Here's the second and last highlight review of meetings from the IETF 66th meeting in Montréal, along with a photo of a church in the "Vieux Montréal" section (click to enlarge). Today's entry covers Wednesday and Thursdsay.
DKIM — Domain Keys Identified Mail
I gave a very brief view of Tuesday's DKIM session already, but here's the executive summary we presented at the Secutiry Area general meeting. Jabber logs are here for Tuesday and Wednesday.
The working group chairs had asked for help from the DNS directorate about whether DKIM needs to define a new DNS RR or it's ok to use thecurrent approach of a TXT record for distributing the public key. The feedback is that although there's some unhappiness with the TXT approach, in this case it appears to work. So the approach for the base specification will be to include the TXT record definition and not to define a new RR for public keys.
The base spec is in working-group last call, ending on 21 July. Almost all issues are closed or should be closed in a draft-ietf-dkim-base-04 document to be posted this week. The main issue remaining is whether ornot the "relaxed" body canonicalization should remain in thebase document; we don't yet have rough consensus on this. We plan to try to sort that out on the mailing list.
We started discussion of Sender Signing Policy/Practice, which is intended to allow signers to announce their DKIM-related practices. A couple of drafts exist that outline proposals. Discussion here is just at the very start and there were some requests that we try to establish concrete requirements before going futher.
We now have a draft of the DKIM Overview document, intended to be informational, which is also up for discussion.
Paul Hoffman announced the formation of an industry group called the Domain Assurance Council (DAC), which will rely on DKIM for its work.
Atompub
The atompub work is essentially done, and this meeting was quite routine. It started with an overview of the group's work, and a brief explanation of the atom protocol, extensions, and status. There was discussion of how atom can be used in other work, with a presentation of use of atom over XMPP. You can see the jabber log, but there's not much there.

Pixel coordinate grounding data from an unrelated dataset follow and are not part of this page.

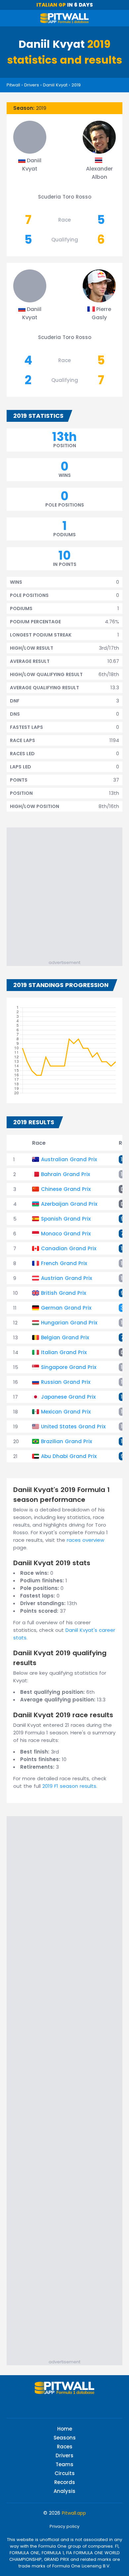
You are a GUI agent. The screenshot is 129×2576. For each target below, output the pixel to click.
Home (64, 2428)
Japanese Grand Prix (68, 1396)
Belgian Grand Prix (65, 1337)
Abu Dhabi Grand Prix (69, 1456)
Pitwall (13, 85)
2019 (76, 85)
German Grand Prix (66, 1307)
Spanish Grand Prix (66, 1218)
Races (64, 2446)
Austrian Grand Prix (66, 1278)
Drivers (31, 85)
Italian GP (51, 4)
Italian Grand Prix (64, 1352)
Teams (64, 2464)
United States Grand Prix (73, 1426)
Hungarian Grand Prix (69, 1322)
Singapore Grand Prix (68, 1367)
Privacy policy (64, 2526)
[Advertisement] (64, 891)
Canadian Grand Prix (68, 1248)
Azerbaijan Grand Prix (69, 1203)
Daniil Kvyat (55, 85)
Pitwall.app (74, 2513)
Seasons (65, 2437)
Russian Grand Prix (65, 1382)
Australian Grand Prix (69, 1159)
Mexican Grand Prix (66, 1411)
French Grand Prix (64, 1263)
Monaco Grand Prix (66, 1233)
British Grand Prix (63, 1292)
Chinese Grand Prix (66, 1189)
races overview (85, 1539)
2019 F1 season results (69, 1786)
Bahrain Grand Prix (65, 1174)
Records (64, 2482)
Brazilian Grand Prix (66, 1441)
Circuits (65, 2473)
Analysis (64, 2491)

DMSP — Distributed Multimodal Synchronization Protocol
At IETF 65 in Dallas, we had a presentation at the Applications Area general session about DMSP; this time, there was a BOF session for the group (jabber log). The goal is to standardize a protocol (for which a version already exists) to allow applications to synchronize DOM objects.
The presenters demonstrated a use model wherein a mobile phone browser is used in conjunction with a voice server, allowing mixed interaction with the application, both through normal browser actions and through voice. There was discussion about what they're trying to standardize, why Widget Description Exchange Service (WIDEX) isn't adequate for their needs, and whether there are enough IETF participants interested in doing this to form a working group. In the end, no one in the room except the presenters were willing to commit to working on it. The question will be taken back to the mailing list, but it currently looks like they might best try submitting it as an individual submission, rather than going through a working group.

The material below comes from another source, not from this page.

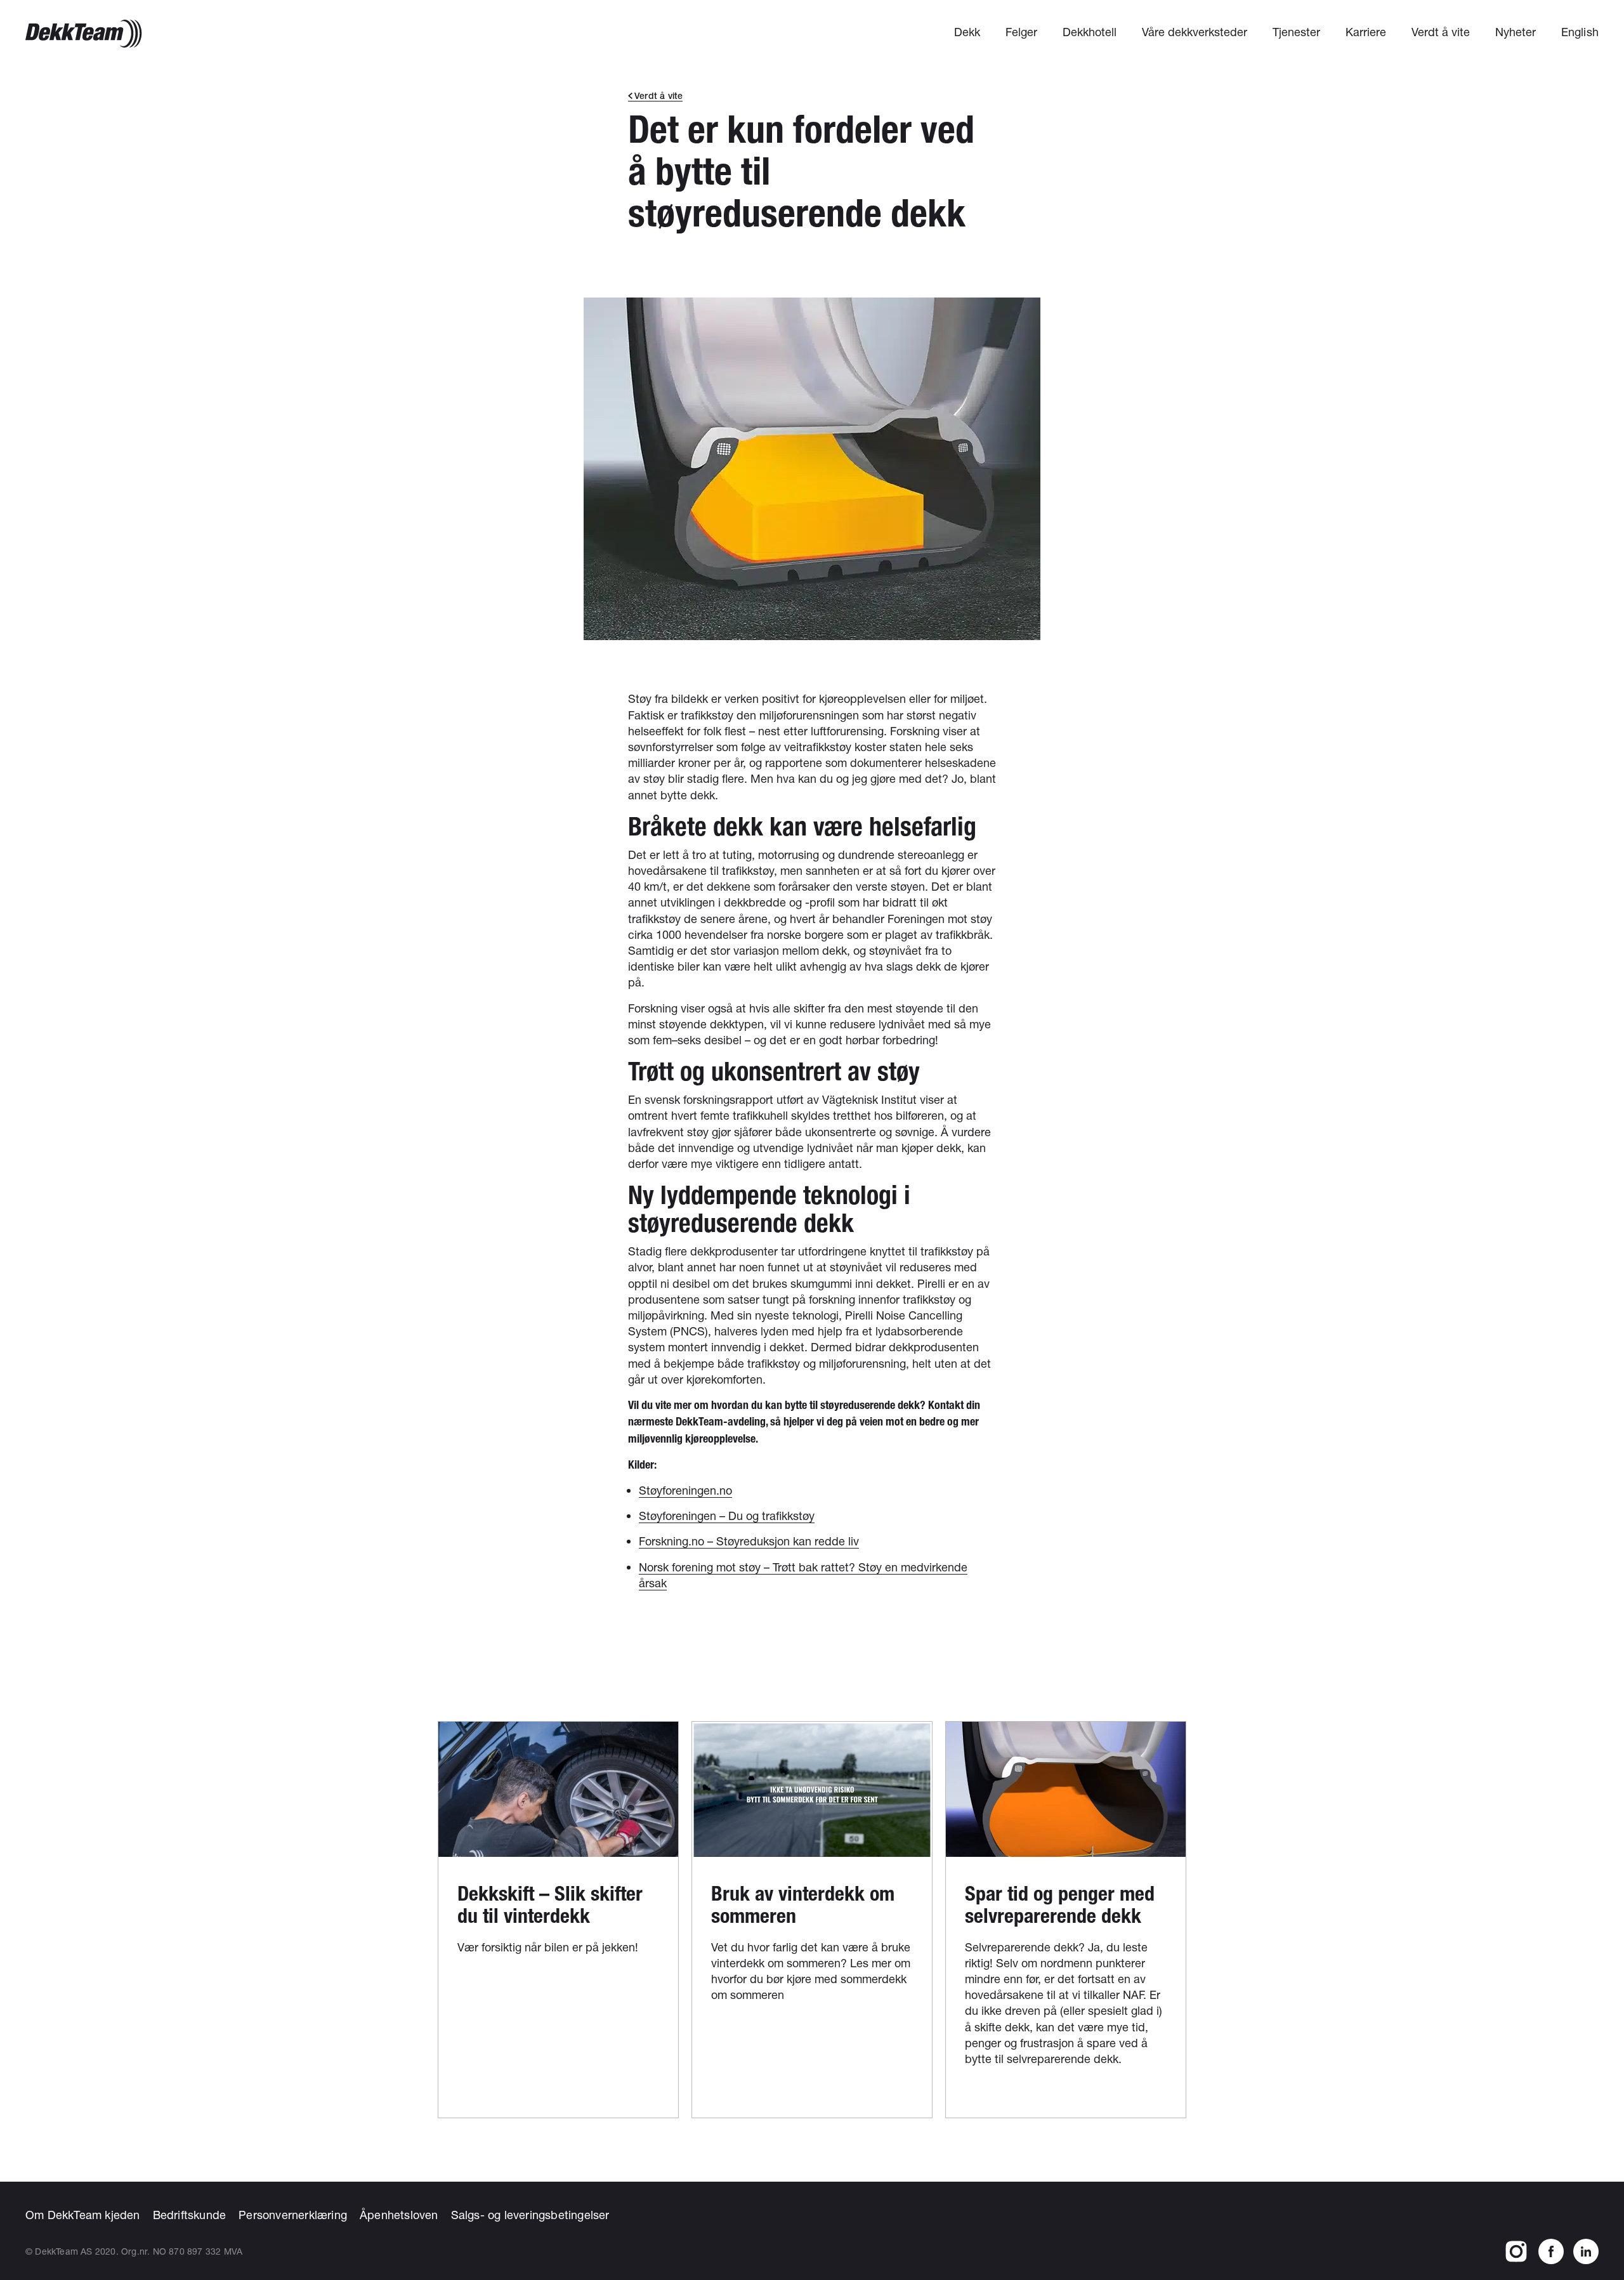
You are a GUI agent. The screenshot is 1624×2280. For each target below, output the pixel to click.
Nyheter (1515, 32)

Operations and Administration Plenary
The O&A Plenary is where the IETF Chair says things, and the host company says things, and the various sub-organizations say things, and there isn't really much to be said about all that. We then have an open-mic period. In this case, before the open-mic time we had a presentation by the IETF Chair, with subsequent discussion, about whether we should work on changing the IETF standards process.
The IETF current uses a three-stage standards process: documents are submitted as Internet drafts, and the fist stage of the standards track is when an Internet draft gets an RFC number and becomes a Proposed Standard. After a time, along with the demonstration of at least two independent interoperable implementations, the proposed standard can progress to Draft Standard (which should not be confused with Internet drafts). Finally, mature, widely deployed Draft Standards can progress to Standard (also called "Full Standard", to make it clear).
The reality is that there are a great many mature, widely deployed standards that remain forever at Proposed Standard. There's little incentive to expend the effort needed to move standards through the process, and some think the process should be changed. Brian presented three alternatives (with an implicit fourth of "do nothing"), and there was much discussion, but no resolution.
Technical Plenary
The technical plenary is the Internet Architecture Board's (IAB) time to talk to us. The IAB oversees the Internet Research Task Force (IRTF), and this meeting started with a report by the IRTF chair, followed by a more detailed presentation by the chair of the IRTF's Scalable Adaptive Multicast (SAM) reseach group. The IAB chair then gave us this year's IAB presentaion, and the IAB members took the stage for an open-mic panel discussion.
Discussion included some IETF process issues, including decision appeals, RFC editor functions, and the like. It also included, yet again, Internationalization issues. The discussion on the appeals process went on for a while — and gave us the interesting information that our appeals process exists because getting insurance required that we have one. Hm.
There was also a good bit of discussion about what Internet issues exist now, what's coming in the next few years, and what role the IETF can play. Discussion went not just to Internet protocols, but issues of net neutrality, eavesdropping, and other such things.
For the last item, there was a brief presentation and an open-mic discussion of the IETF process for independent submissions, where the IETF publishes, but does not take responsibility for, a document.